▶ _Set problem_: Copy out, word for word, the stretch of items from the line containing "Task: Tick the" through the line containing "Action: click(x=288, y=407)", leaving the pictures out of your answer.

▶ _Task input_:
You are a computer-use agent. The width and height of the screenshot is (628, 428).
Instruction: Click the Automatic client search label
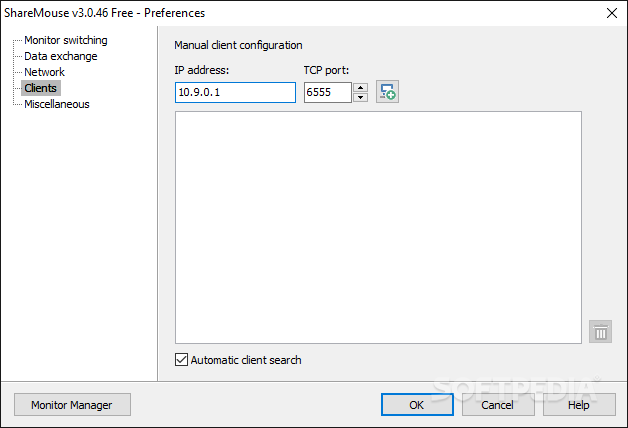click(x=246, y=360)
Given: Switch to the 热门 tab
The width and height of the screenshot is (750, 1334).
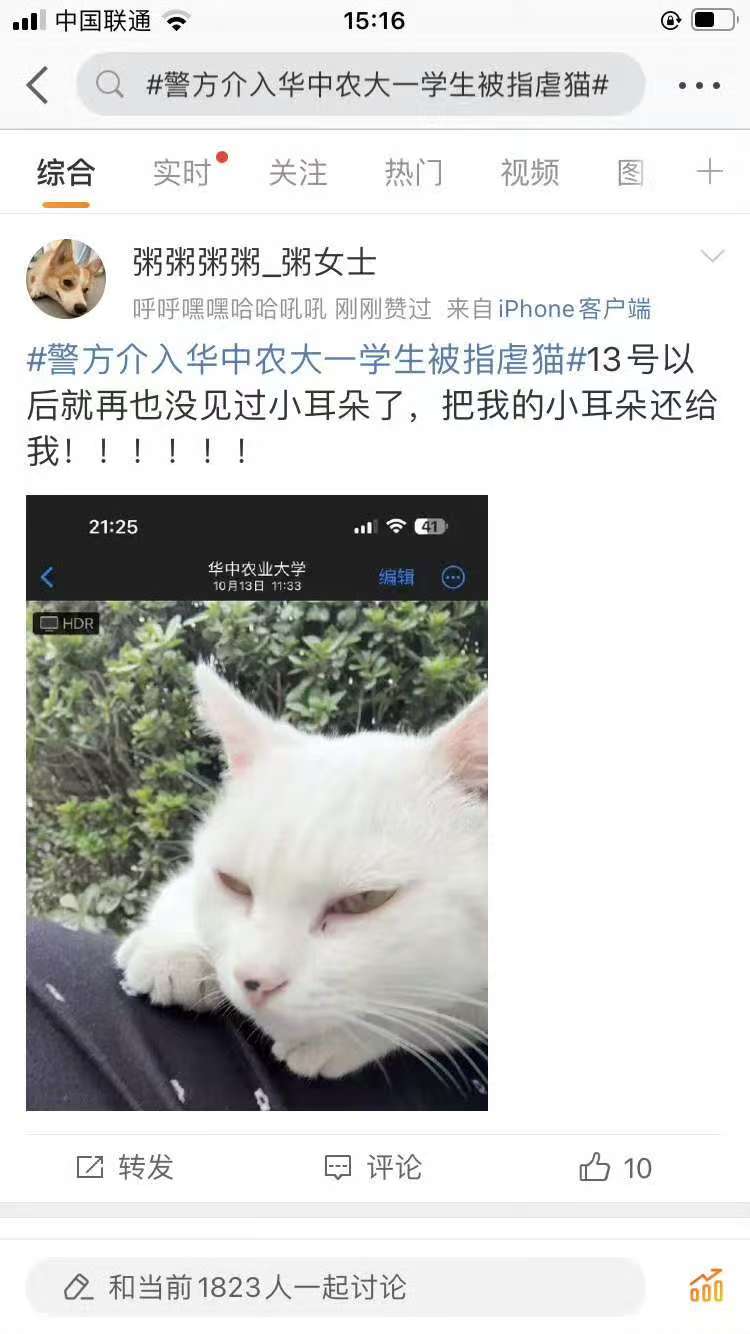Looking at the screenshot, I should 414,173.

==

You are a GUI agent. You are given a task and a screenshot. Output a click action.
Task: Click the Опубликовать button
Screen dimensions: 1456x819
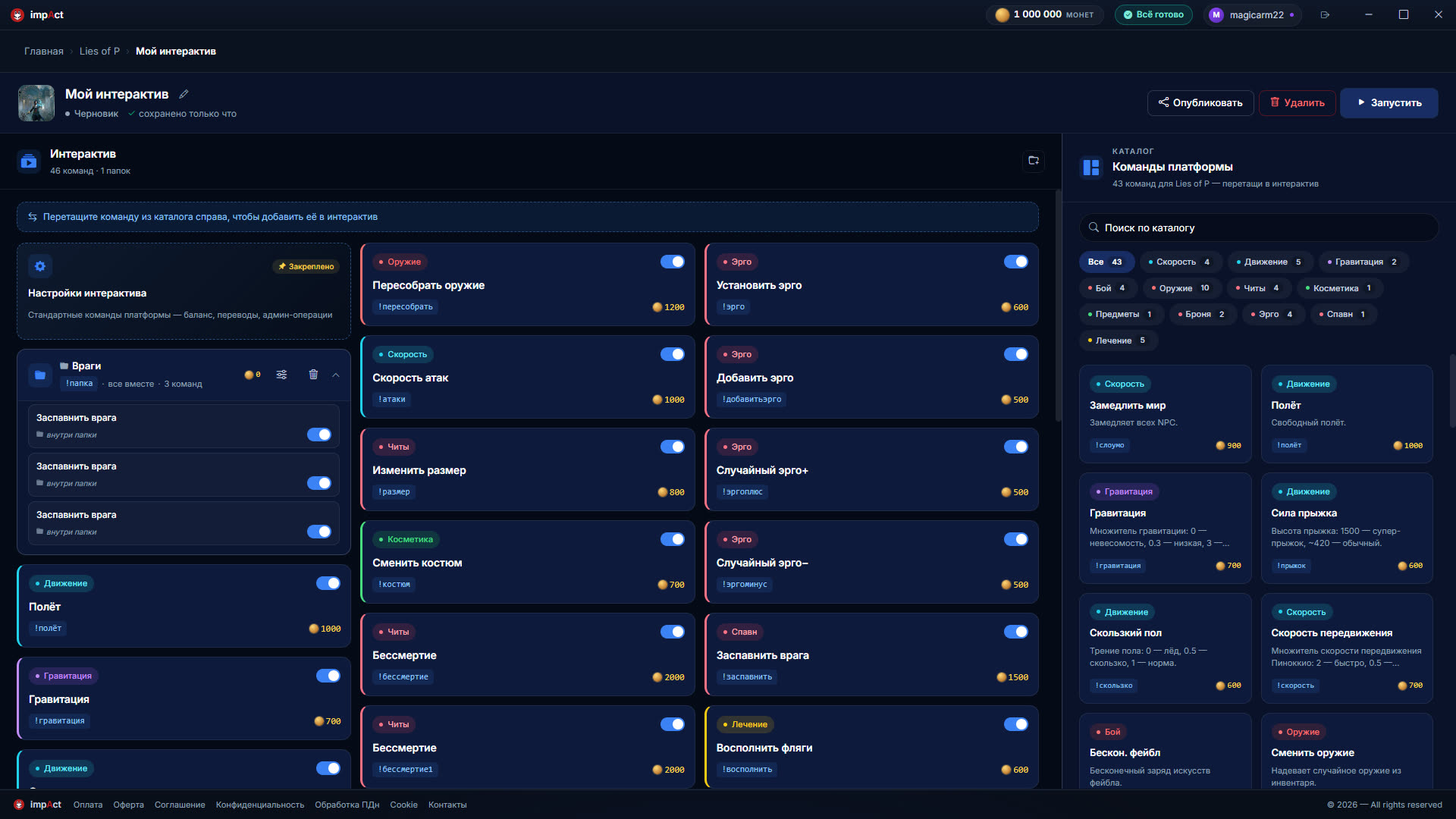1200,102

==

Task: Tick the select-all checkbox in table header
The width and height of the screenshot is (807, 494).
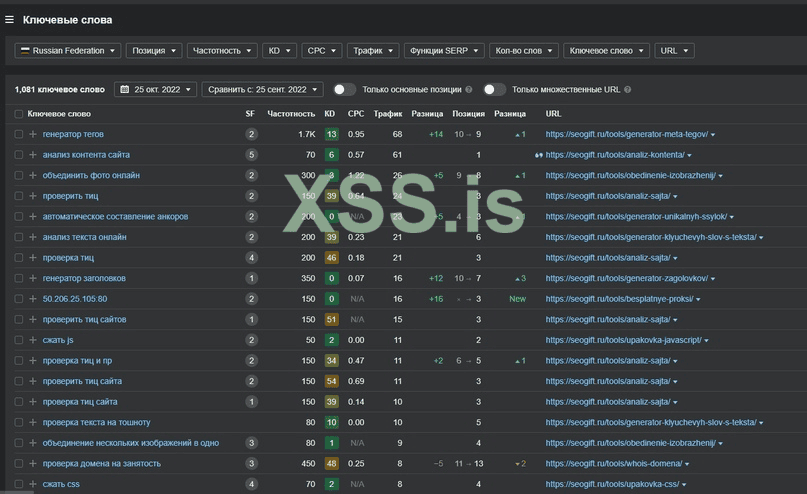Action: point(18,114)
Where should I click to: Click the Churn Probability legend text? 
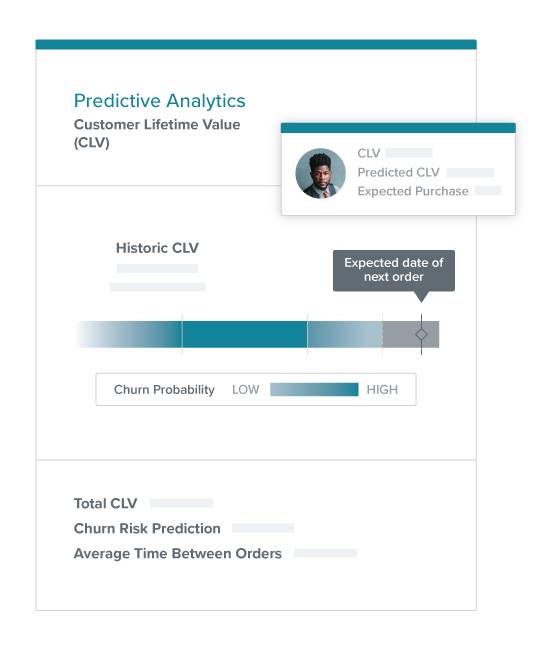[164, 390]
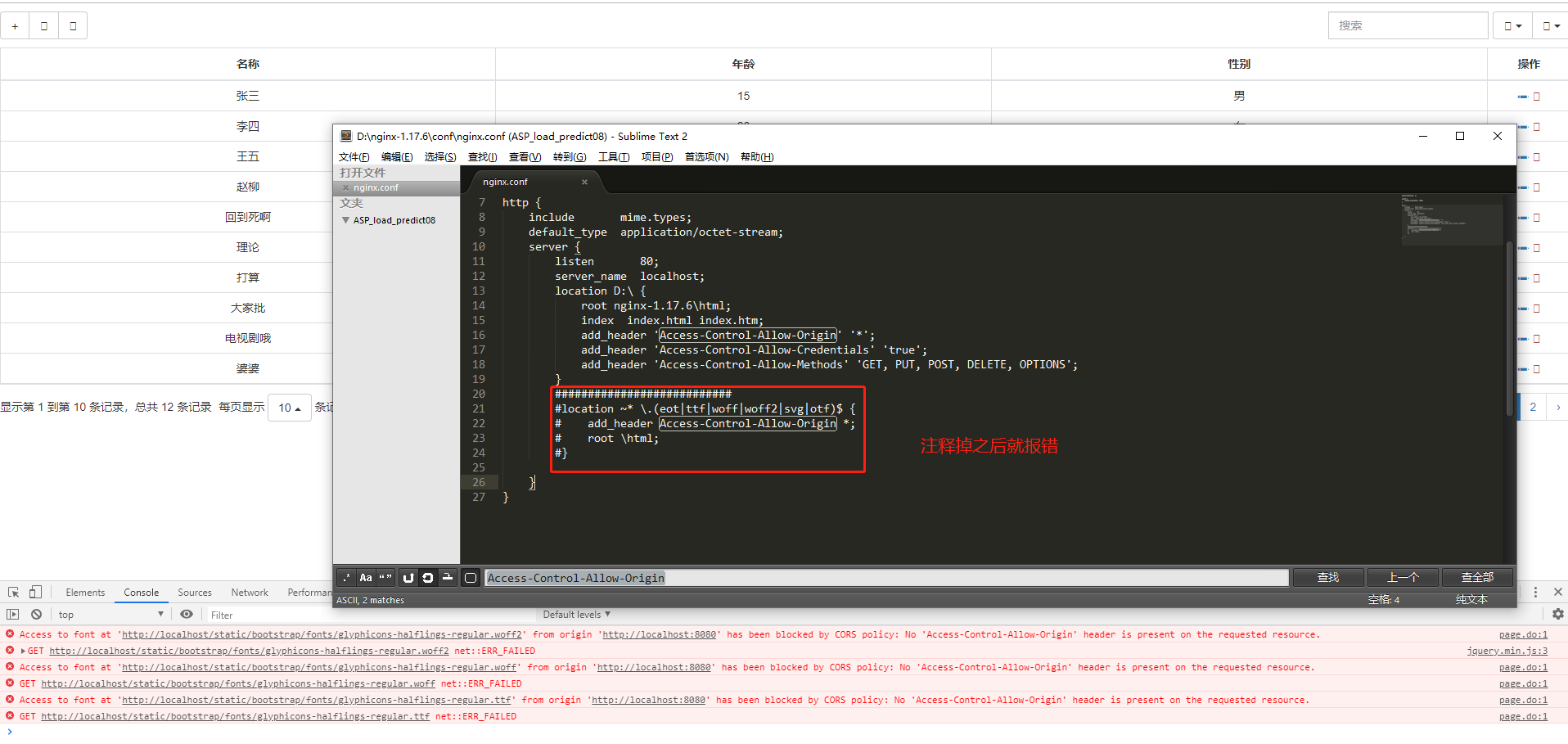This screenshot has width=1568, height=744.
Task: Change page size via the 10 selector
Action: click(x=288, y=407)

▶ _Response to the task_:
Task: Tick the select-all checkbox in table header
The width and height of the screenshot is (807, 494).
Action: point(18,114)
Where should I click to: Click the Churn Probability legend text? 
[164, 390]
This screenshot has width=1568, height=744.
Task: Change page size via the 10 selector
Action: click(x=288, y=407)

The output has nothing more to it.